-- Instructions to follow --
Copy these records again, swapping each "GUI agent" for "interface agent" and leaving everything else the same.

-- Stored rows --
* * *

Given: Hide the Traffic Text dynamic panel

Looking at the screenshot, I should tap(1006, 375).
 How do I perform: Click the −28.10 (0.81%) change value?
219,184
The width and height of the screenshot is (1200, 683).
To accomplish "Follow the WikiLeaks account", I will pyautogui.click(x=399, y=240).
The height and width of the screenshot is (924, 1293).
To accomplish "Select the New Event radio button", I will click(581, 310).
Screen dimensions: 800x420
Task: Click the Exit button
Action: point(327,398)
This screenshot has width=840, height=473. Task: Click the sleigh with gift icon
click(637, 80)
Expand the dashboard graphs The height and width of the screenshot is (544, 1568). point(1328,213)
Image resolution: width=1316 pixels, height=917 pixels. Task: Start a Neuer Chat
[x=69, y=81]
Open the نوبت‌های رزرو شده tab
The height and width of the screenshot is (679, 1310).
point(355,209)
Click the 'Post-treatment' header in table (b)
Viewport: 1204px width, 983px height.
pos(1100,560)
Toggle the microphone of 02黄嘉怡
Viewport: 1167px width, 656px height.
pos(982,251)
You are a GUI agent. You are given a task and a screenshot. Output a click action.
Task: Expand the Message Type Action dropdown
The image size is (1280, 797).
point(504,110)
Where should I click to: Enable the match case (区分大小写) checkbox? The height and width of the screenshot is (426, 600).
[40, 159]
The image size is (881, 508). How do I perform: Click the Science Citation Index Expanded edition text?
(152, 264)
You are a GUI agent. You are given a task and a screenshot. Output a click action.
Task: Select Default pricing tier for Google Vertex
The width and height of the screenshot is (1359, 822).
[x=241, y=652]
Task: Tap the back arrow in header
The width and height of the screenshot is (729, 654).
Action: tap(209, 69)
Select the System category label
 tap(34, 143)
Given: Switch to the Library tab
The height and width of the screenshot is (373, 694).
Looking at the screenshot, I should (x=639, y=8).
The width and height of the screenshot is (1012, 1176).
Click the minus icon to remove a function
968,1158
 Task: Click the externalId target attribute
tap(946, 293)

* * *

-- Response --
Given: Hide the Traffic Text dynamic panel

Looking at the screenshot, I should tap(1006, 375).
 How do I perform: Click the −28.10 (0.81%) change value?
219,184
The width and height of the screenshot is (1200, 683).
To accomplish "Follow the WikiLeaks account", I will pyautogui.click(x=399, y=240).
The height and width of the screenshot is (924, 1293).
To accomplish "Select the New Event radio button", I will click(581, 310).
Screen dimensions: 800x420
Task: Click the Exit button
Action: point(327,398)
This screenshot has width=840, height=473. Task: Click the sleigh with gift icon
click(637, 80)
Expand the dashboard graphs The height and width of the screenshot is (544, 1568). point(1328,213)
Image resolution: width=1316 pixels, height=917 pixels. Task: Start a Neuer Chat
[x=69, y=81]
Open the نوبت‌های رزرو شده tab
The height and width of the screenshot is (679, 1310).
point(355,209)
Click the 'Post-treatment' header in table (b)
Viewport: 1204px width, 983px height.
pos(1100,560)
Toggle the microphone of 02黄嘉怡
Viewport: 1167px width, 656px height.
pos(982,251)
You are a interface agent. You are given a task and a screenshot. Output a click action.
Task: Expand the Message Type Action dropdown
The image size is (1280, 797).
point(504,110)
Where should I click to: Enable the match case (区分大小写) checkbox? The height and width of the screenshot is (426, 600).
[40, 159]
The image size is (881, 508). How do I perform: Click the Science Citation Index Expanded edition text?
(152, 264)
You are a interface agent. You are given a task and a screenshot. Output a click action.
Task: Select Default pricing tier for Google Vertex
The width and height of the screenshot is (1359, 822).
[x=241, y=652]
Task: Tap the back arrow in header
The width and height of the screenshot is (729, 654).
Action: tap(209, 69)
Select the System category label
 tap(34, 143)
Given: Switch to the Library tab
The height and width of the screenshot is (373, 694).
Looking at the screenshot, I should (x=639, y=8).
The width and height of the screenshot is (1012, 1176).
Click the minus icon to remove a function
968,1158
 Task: Click the externalId target attribute
tap(946, 293)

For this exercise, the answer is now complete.